Low threshold unmyelinated mechanoafferents can modulate pain

• Main Authors: Kathrin Habig, Anne Schänzer, Wolfgang Schirner, Gothje Lautenschläger, Benjamin Dassinger, Håkan Olausson, Frank Birklein, Elke R. Gizewski, Heidrun H. Krämer
• Format: Article
• Language: English
• Published: BMC 2017-09-01
• Series: BMC Neurology
• Subjects: CT afferents; Small fiber neuropathy (SFN); Pain perception; Pain inhibition; Spinal cord; fMRI
• Online Access: http://link.springer.com/article/10.1186/s12883-017-0963-6

Abstract Background Human, hairy skin contains a subgroup of C-fibers, the C-low threshold mechanoreceptive afferents ((C-LTMR) C-tactile or C-touch (CT) fibers) that are linked with the signaling of affective aspects of human touch. Recent studies suggest an involvement of these afferents in the modulation of pain in healthy volunteers. Small fiber neuropathy (SFN) is associated with a damage of C-fibers. Therefore, an impairment of C-LTMRs can be assumed. We aimed to elaborate a possible role of CT-afferents in pain modulation by investigating healthy volunteers and SFN-patients.

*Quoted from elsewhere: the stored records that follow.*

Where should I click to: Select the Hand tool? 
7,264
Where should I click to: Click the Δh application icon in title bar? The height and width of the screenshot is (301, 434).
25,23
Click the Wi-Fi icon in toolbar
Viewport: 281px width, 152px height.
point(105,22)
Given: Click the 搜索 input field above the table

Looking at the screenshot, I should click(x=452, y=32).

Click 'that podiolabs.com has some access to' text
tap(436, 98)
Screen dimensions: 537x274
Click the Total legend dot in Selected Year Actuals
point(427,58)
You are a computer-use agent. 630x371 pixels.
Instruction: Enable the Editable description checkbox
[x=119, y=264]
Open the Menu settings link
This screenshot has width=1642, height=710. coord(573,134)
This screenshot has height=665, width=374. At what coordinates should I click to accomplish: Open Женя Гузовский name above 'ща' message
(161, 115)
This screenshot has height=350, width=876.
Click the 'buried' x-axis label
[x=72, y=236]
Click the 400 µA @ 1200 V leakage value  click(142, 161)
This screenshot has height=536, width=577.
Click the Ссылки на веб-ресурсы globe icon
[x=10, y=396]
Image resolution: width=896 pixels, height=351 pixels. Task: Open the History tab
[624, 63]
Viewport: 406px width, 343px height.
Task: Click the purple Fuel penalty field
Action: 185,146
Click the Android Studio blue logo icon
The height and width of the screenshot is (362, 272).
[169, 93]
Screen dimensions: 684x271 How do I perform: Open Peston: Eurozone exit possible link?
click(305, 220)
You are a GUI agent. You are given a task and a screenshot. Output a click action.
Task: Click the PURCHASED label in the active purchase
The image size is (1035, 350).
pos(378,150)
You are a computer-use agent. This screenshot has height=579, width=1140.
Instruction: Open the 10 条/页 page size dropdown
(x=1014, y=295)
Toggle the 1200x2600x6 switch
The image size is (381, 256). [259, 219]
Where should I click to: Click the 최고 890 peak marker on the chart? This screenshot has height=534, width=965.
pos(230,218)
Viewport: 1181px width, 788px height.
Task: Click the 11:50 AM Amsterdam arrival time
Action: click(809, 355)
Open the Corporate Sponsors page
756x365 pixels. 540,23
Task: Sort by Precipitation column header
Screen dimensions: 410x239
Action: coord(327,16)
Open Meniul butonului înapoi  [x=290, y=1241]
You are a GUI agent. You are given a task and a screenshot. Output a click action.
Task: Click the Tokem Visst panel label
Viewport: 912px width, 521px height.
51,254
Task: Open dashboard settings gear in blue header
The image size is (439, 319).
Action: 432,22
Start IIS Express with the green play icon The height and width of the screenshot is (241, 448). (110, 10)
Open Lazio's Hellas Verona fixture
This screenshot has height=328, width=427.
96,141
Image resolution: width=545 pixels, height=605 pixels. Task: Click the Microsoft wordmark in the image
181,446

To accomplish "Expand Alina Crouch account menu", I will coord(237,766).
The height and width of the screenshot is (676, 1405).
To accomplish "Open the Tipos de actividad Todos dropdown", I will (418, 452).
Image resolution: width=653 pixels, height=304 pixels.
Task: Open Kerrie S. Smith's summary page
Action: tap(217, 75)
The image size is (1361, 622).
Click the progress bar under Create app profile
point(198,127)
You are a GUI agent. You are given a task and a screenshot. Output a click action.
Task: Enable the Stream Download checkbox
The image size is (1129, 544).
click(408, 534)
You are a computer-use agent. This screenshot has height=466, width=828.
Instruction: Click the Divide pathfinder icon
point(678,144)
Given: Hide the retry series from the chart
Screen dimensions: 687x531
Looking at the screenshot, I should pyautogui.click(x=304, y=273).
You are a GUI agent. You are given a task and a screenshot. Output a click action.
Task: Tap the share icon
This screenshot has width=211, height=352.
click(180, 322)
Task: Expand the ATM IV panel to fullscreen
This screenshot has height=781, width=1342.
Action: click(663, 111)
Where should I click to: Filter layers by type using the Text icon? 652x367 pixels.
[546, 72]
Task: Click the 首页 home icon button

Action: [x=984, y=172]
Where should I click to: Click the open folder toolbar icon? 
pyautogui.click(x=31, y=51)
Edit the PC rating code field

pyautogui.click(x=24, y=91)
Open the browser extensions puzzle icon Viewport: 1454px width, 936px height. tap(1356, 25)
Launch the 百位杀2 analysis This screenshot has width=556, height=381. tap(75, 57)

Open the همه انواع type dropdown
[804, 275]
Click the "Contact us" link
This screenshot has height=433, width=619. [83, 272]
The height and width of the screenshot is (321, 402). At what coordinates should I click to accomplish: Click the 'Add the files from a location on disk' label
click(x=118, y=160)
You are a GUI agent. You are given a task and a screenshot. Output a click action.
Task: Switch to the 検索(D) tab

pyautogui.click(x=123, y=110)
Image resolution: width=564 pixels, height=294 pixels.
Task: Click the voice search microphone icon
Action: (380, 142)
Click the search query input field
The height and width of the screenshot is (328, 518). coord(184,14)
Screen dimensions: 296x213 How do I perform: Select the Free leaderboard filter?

Methods Experiment I: 20 SFN-patients (12 women, median age 52.0 years) and 20 healthy controls (14 women, median age 43.0 years) participated in this prospective fMRI and psychophysical study. Heat-pain (HP), CT-targeted touch (slow brushing) and HP combined with CT-targeted touch were applied in randomized order to the left shank in a block design. The participants rated pain intensity on a visual analogue scale. Experiment II: We investigated a possible impact of pain intensity on CT induced pain modulation (10 healthy participants). The intensity of HP stimulation was chosen to induce pain intensity 50/100 (NRS). HP stimulation was applied with and without CT-targeted touch. Results Experiment I: CT-stimulation was sufficient to reduce heat pain in healthy participants (p = 0.016), but not in SFN-patients. HP induced pain intensity was significantly higher (32,2 vs 52,6) in SFN-patients. During HP, bold responses in pain associated areas were observed in both groups. Additional CT-stimulation elicited no significant difference of bold responses compared to HP. Experiment II: In healthy volunteers, we reproduced a significant reduction of HP intensity by CT-stimulation (p = 0.038). Conclusions CT input seems to be sufficient to modulate pain, independent of intensity of the pain stimulus. As a prerequisite, the CT fibers have to be intact as in healthy volunteers. If CT fibers are impaired – as in SFN -, CT-targeted touch does not modulate pain intensity. The location of CT-induced pain modulation might be attributed to the level of the dorsal horn since the cortical activation pattern of heat pain with and without CT-targeted touch did not differ in healthy subjects and in SFN-patients.